PainSci commentary on Yelland 2011: ?This page is one of thousands in the PainScience.com bibliography. It is not a general article: it is focused on a single scientific paper, and it may provide only just enough context for the summary to make sense. Links to other papers and more general information are provided wherever possible.

This is a trial of 40 patients, comparing eccentric loading exercises and prolotherapy, or a combination of the two. It looks like a win, and the evidence is worth noting, particularly about prolotherapy, but there are several caveats and the results must be taken with a grain of salt: it’s a small study with no control group, the short-term effect size is modest, and the long-term results were scarcely distinguishable. With a control group, for all we know, untreated individuals would have done just as well, or even better.

~ Paul Ingraham

original abstract Abstracts here may not perfectly match originals, for a variety of technical and practical reasons. Some abstacts are truncated for my purposes here, if they are particularly long-winded and unhelpful. I occasionally add clarifying notes. And I make some minor corrections.
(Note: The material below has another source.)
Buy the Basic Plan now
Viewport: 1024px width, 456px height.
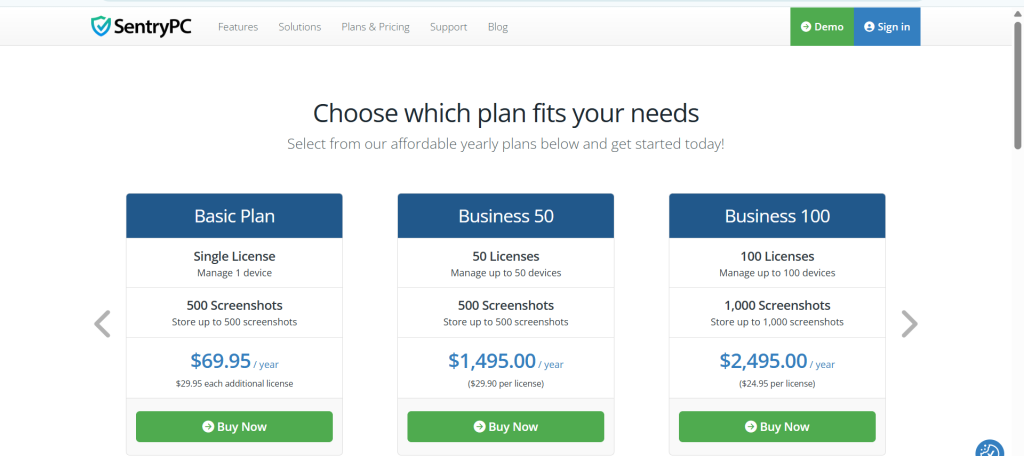[234, 426]

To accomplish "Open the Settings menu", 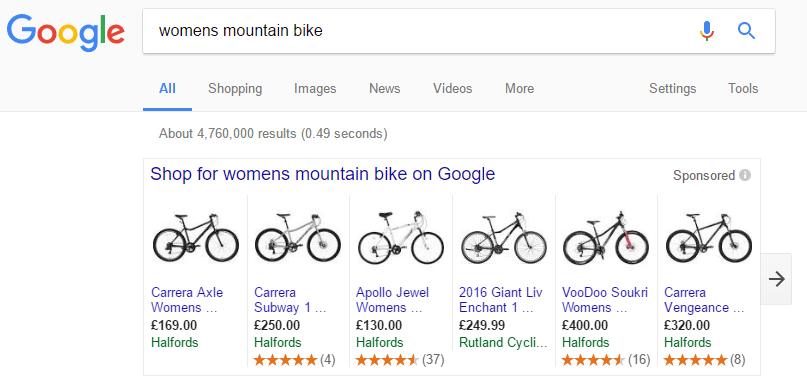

OBJECTIVE: To compare the effectiveness and cost-effectiveness of eccentric loading exercises (ELE) with prolotherapy injections used singly and in combination for painful Achilles tendinosis.

DESIGN: A single-blinded randomised clinical trial. The primary outcome measure was the VISA-A questionnaire with a minimum clinically important change (MCIC) of 20 points.

SETTING: Five Australian primary care centres.

PARTICIPANTS: 43 patients with painful mid-portion Achilles tendinosis commenced and 40 completed treatment protocols.

INTERVENTIONS: Participants were randomised to a 12-week program of ELE (n=15), or prolotherapy injections of hypertonic glucose with lignocaine alongside the affected tendon (n=14) or combined treatment (n=14). Main outcome measurements VISA-A, pain, stiffness and limitation of activity scores; treatment costs.

RESULTS: At 12 months, proportions achieving the MCIC for VISA-A were 73\% for ELE, 79\% for prolotherapy and 86% for combined treatment. Mean (95% CI) increases in VISA-A scores at 12 months were 23.7 (15.6 to 31.9) for ELE, 27.5 (12.8 to 42.2) for prolotherapy and 41.1 (29.3 to 52.9) for combined treatment. At 6 weeks and 12 months, these increases were significantly less for ELE than for combined treatment. Compared with ELE, reductions in stiffness and limitation of activity occurred earlier with prolotherapy and reductions in pain, stiffness and limitation of activity occurred earlier with combined treatment. Combined treatment had the lowest incremental cost per additional responder ($A1539) compared with ELE.

CONCLUSIONS: For Achilles tendinosis, prolotherapy and particularly ELE combined with prolotherapy give more rapid improvements in symptoms than ELE alone but long-term VISA-A scores are similar.